Der Klassenrat darf aber keinesfalls zum bloßen Instrument einer Sanktionierung werden. Er kann als eine Methode zur gemeinsamen Problem- und Konfliktlösung eingesetzt werden, doch hauptsächlich dient er der gemeinsamen Entscheidungsfindung. Er soll vor allem die Entwicklung kreativer Selbsttätigkeit der Klassengemeinschaft fördern.
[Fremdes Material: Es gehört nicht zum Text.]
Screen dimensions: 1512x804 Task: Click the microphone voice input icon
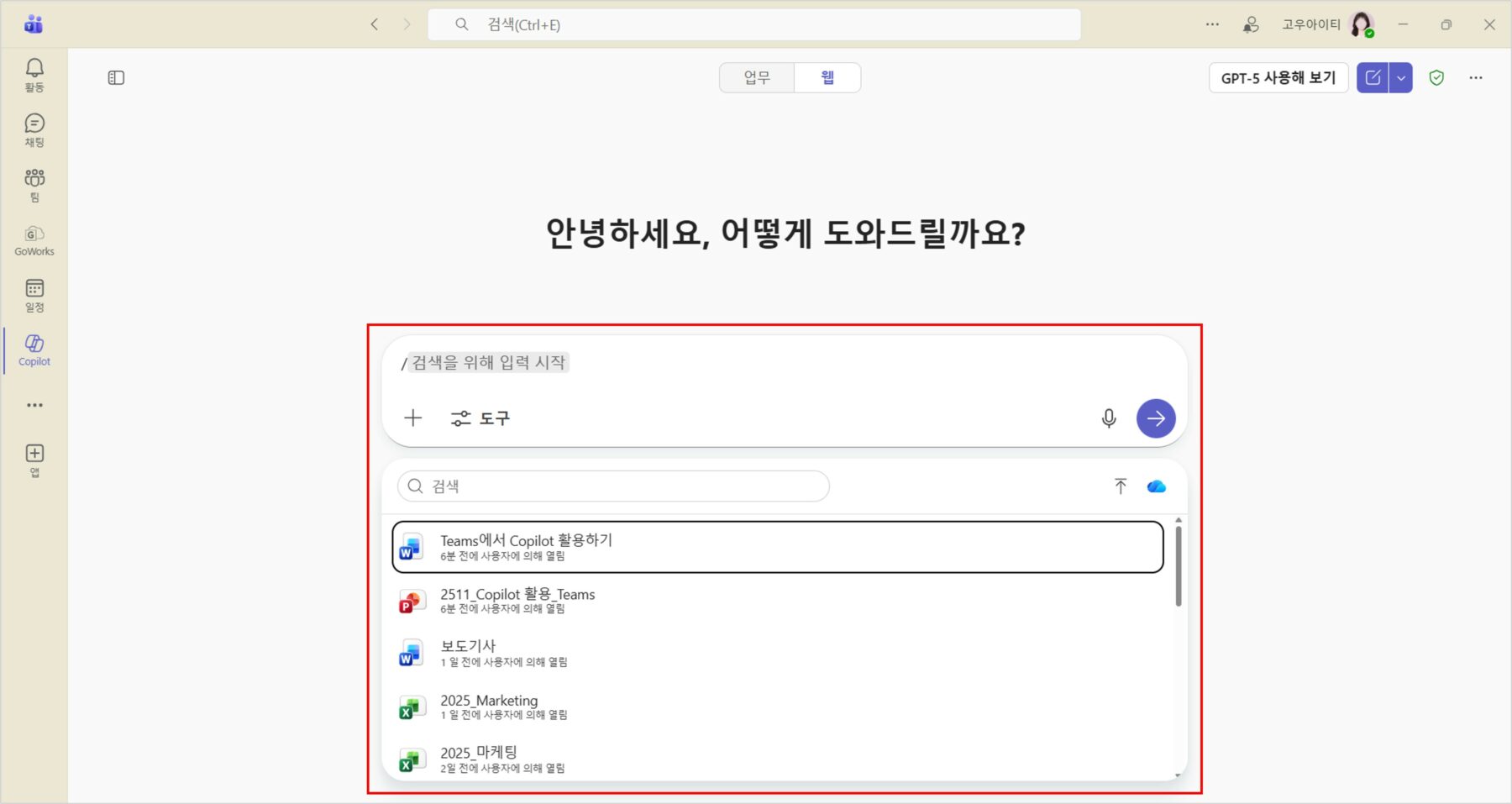pos(1109,418)
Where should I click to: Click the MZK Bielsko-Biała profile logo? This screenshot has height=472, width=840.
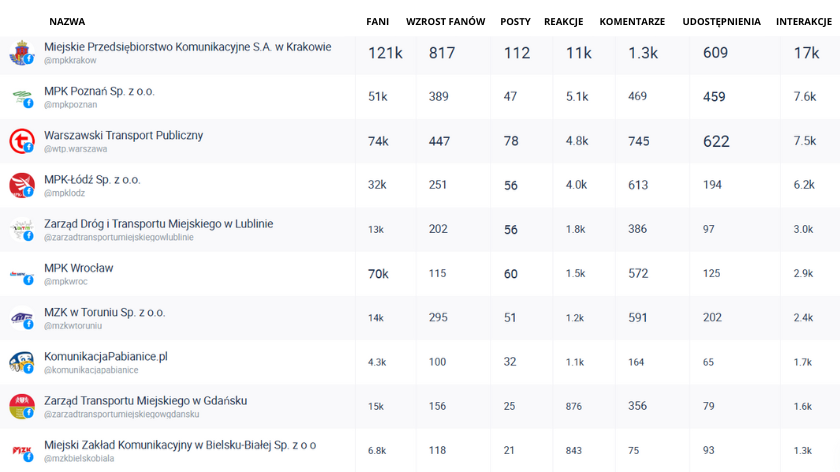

Die Ergebnisse der Klassenratssitzungen und die daraus resultierenden Ereignisse, Tätigkeiten, Veränderungen usw. sollten in einer späteren Sitzung kritisch evaluiert und die entsprechenden Konsequenzen sollten gezogen werden.
Es empfiehlt sich, für den Klassenrat gemeinsam eine feste Gesprächsform zu definieren und Gesprächs- und Diskussionsregeln zu erarbeiten:

  • jeder hat Rederecht,
  • man lässt den anderen ausreden,
  • jeder Beitrag ist gleichwertig zu behandeln, aufmerksam zuhören,
  • keine Beleidigungen oder persönlichen Angriffe,
  • Förderung des Beteiligungsgleichgewichtes in der Diskussion.

  • Weitere Regeln sind nach Bedarf zu vereinbaren. Diese sind so lange verbindlich, bis der Klassenrat neu darüber entscheidet. Ferner sollte festgelegt werden, mit welcher Mehrheit einzelne Beschlüsse angenommen werden und ab welcher Personenzahl der Klassenrat beschlussfähig ist. Jeder Teilnehmer des Klassenrats hat eine Stimme. Der Klassenrat kann auch darüber beschließen, ohne den Lehrer zu tagen. In solchen Fällen sollte dieser aber immer erreichbar sein. Generell hat der Lehrer eher beratende Funktion und sollte darauf achten, die Schüler den Prozess selbst steuern zu lassen. Er ist ein Moderator, der sein Mehrwissen zur Verfügung stellt, ohne besserwisserisch zu agieren, denn es ist ebenso möglich, dass die Klasse in vielen Bereichen als Mehrwisser auftritt. Der Mehrheitsbeschluss des Klassenrates ist von jedem zu akzeptieren. Sofern der Lehrer ein Veto ausübt (was eigentlich durch vorherige Diskussion vermieden werden sollte), muss er die Gründe dafür erklären und mit dem Klassenrat diskutieren. In der Praxis zeigt sich, dass die Lerner fast immer sehr einsichtig im Klassenrat auf Kontexte achten und zu viablen Lösungen in der Lage sind. Allein das Vertrauen, das in sie gesetzt wird, ist schon ein entscheidender Gewinn, selbst Vertrauen in die Viabilität eigener Entscheidungen zu setzen und hieraus Selbstwert und Selbstbewusstsein zu gewinnen.